### Goal of the exercise:
Print the stretch of the material from the line containing "You are a GUI" through the end, exactly as it appears, and leave the pictures out of your answer.
◆ ◆ ◆
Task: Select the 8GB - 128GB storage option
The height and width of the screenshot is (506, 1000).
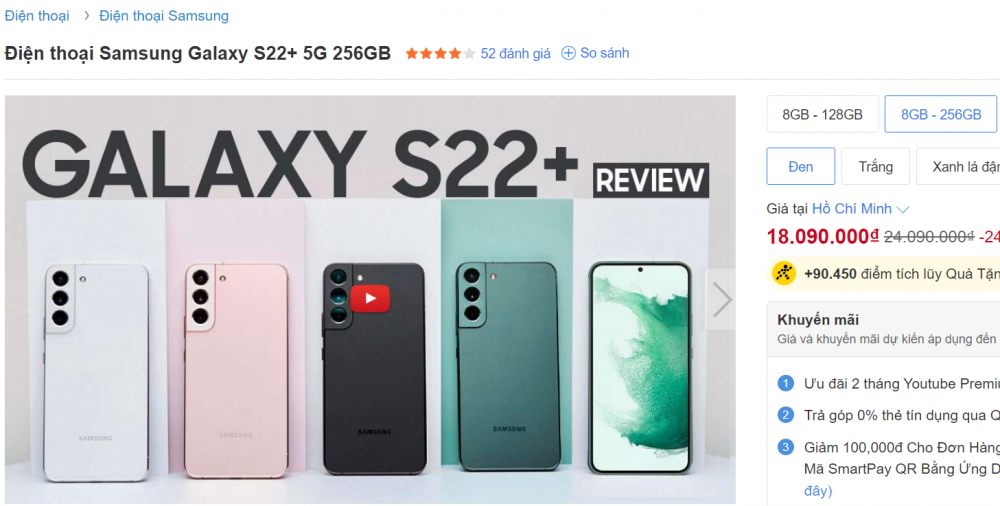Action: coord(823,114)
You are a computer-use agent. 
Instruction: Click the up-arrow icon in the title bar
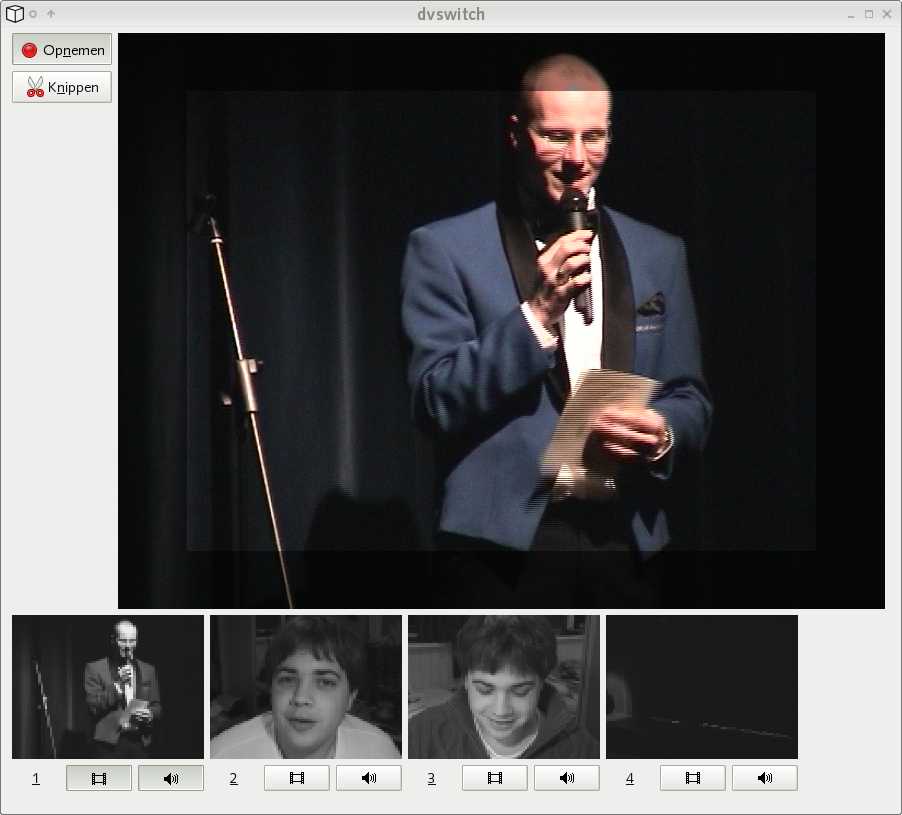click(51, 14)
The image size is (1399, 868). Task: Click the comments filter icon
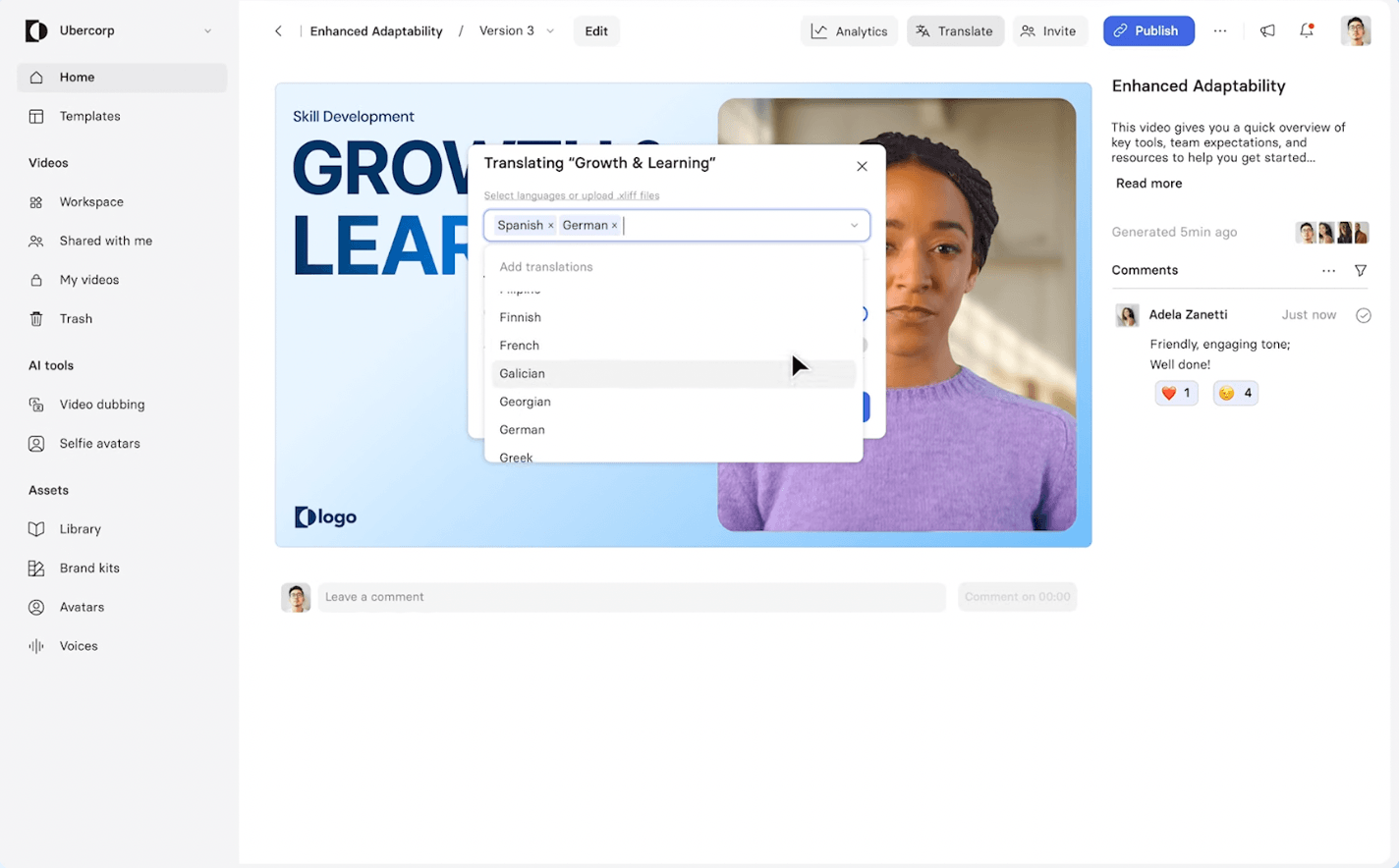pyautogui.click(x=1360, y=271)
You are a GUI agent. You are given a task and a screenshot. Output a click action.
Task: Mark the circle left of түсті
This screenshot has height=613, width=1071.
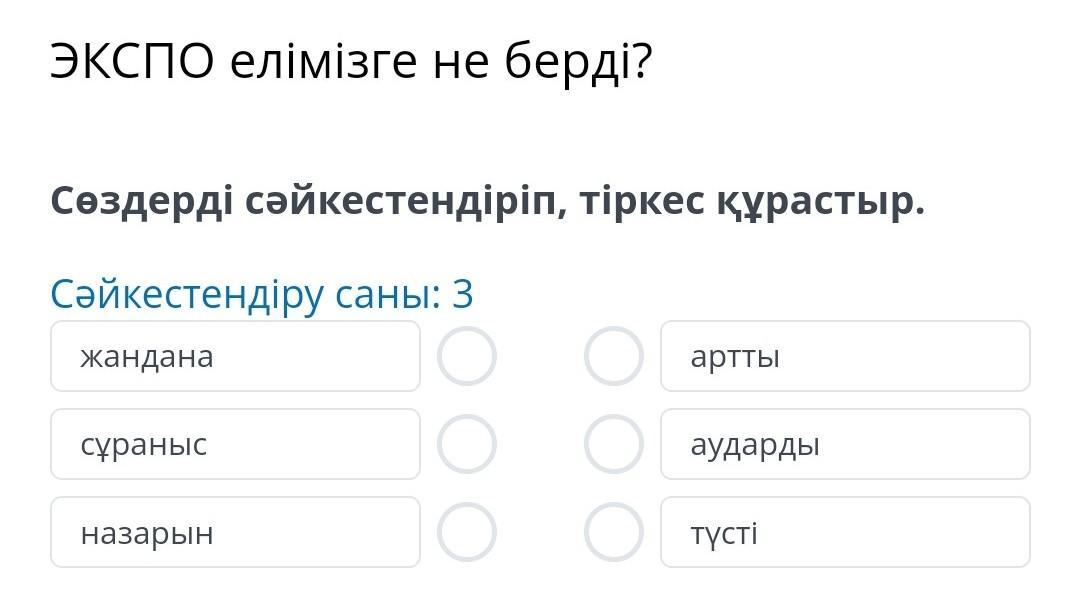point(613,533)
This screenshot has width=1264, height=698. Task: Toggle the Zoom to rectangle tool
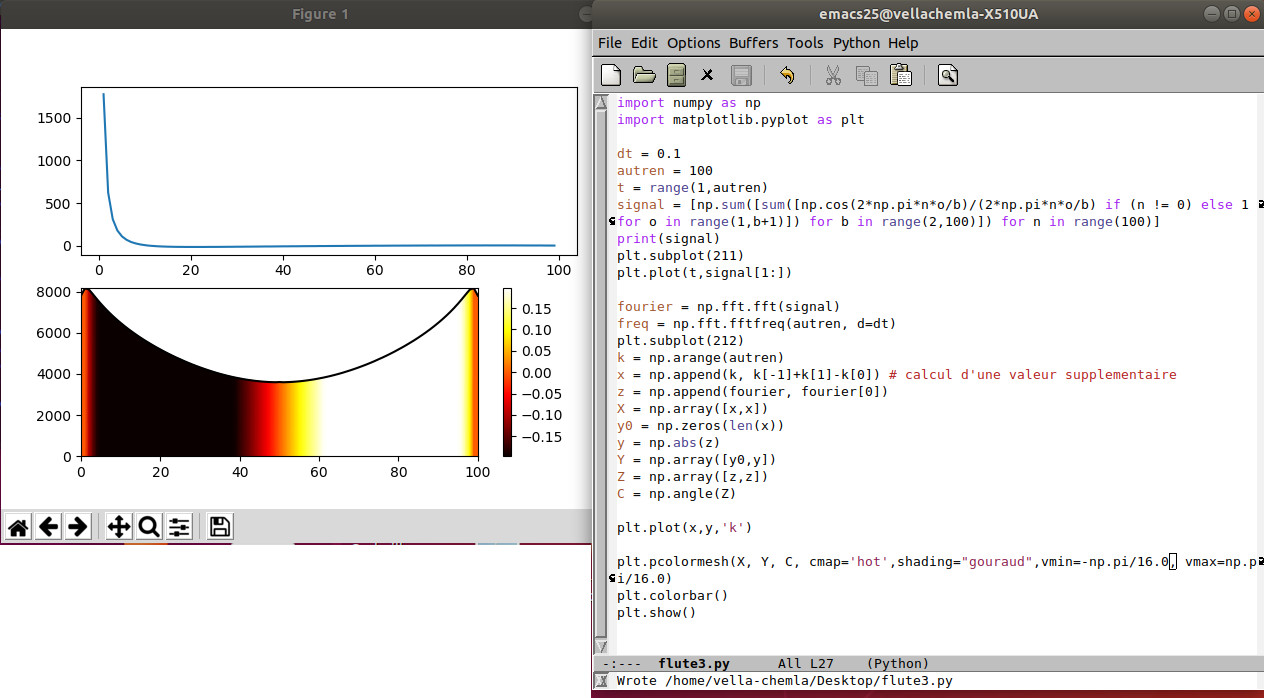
◆ ◆ ◆
### Result of this task:
You are a GUI agent. You are given a task and a screenshot. Output a click action.
Task: Mark the circle left of түсті
This screenshot has height=613, width=1071.
point(613,533)
This screenshot has width=1264, height=698. Task: Toggle the Zoom to rectangle tool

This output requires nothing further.